In my system, that showed up through watcher noise and meta-task contamination. Tasks that existed only to monitor, alert, or re-check state could start behaving like first-class work unless the system explicitly excluded them. Once that happens, your queue stops being a clean picture of the workload. It becomes a blend of real work and self-generated commentary about the work.
That is not a small bookkeeping issue. It changes what operators think is happening. It changes what gets escalated. It changes what gets starved. A multi-agent system can look coordinated while quietly confusing its control layer with its execution layer.
That is the kind of failure that does not show up in a benchmark, but absolutely shows up in production.
What changed
The biggest shift for me was simple. I stopped asking, “how do I make this smarter?” and started asking, “how do I make failure visible, bounded, and boring?”
That led to stricter state transitions, explicit integrity breadcrumbs, wake verification, retry rules by failure type, and cleaner separation between real work and monitoring noise.
Trust is built on bounded failure, not clean demos
I do not need an agent system to be perfect. I need it to fail in ways I can understand.

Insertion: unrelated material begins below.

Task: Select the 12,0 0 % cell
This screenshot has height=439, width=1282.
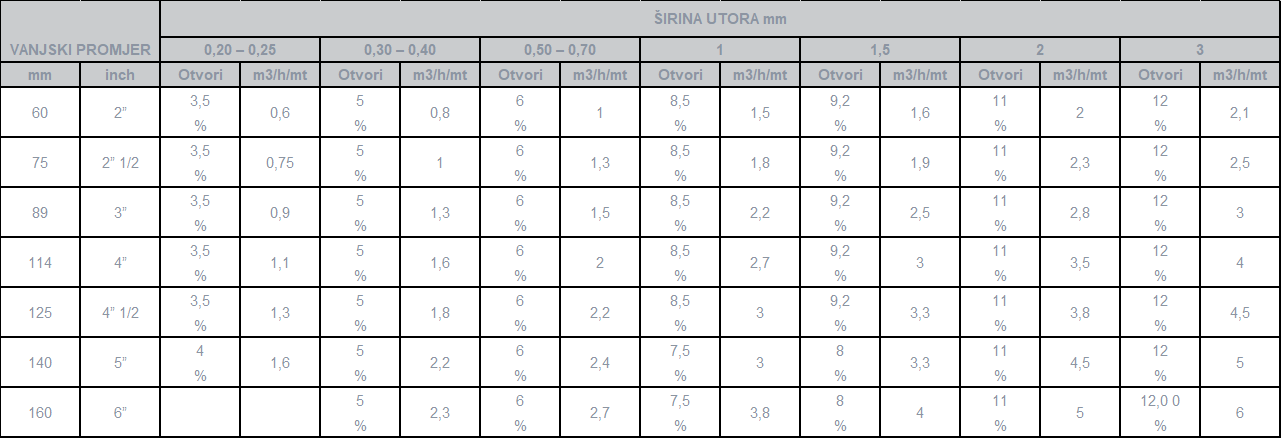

I need bad states to be visible. I need retries to mean something. I need recovery paths that reduce uncertainty instead of multiplying it. That is the standard I now care about more than almost any capability claim.
I also do not think I have this fully solved. The part I still distrust most is recovery under overlapping failures, when a real task issue, a control-plane restart, and watcher activity all start colliding in the same window. That is still the zone where a system can surprise me.
But that is exactly the point. Trust is not “nothing breaks.” Trust is knowing where the system is still weak, containing that weakness, and making the failure surface legible enough to operate anyway.
That is why what AI agents are bad at matters more than what they are good at. Their strengths get your attention. Their failure behavior determines whether they deserve a place in a real operating environment.
The teams that get this right will not be the ones with the flashiest demos. They will be the ones that know their failure surface cold.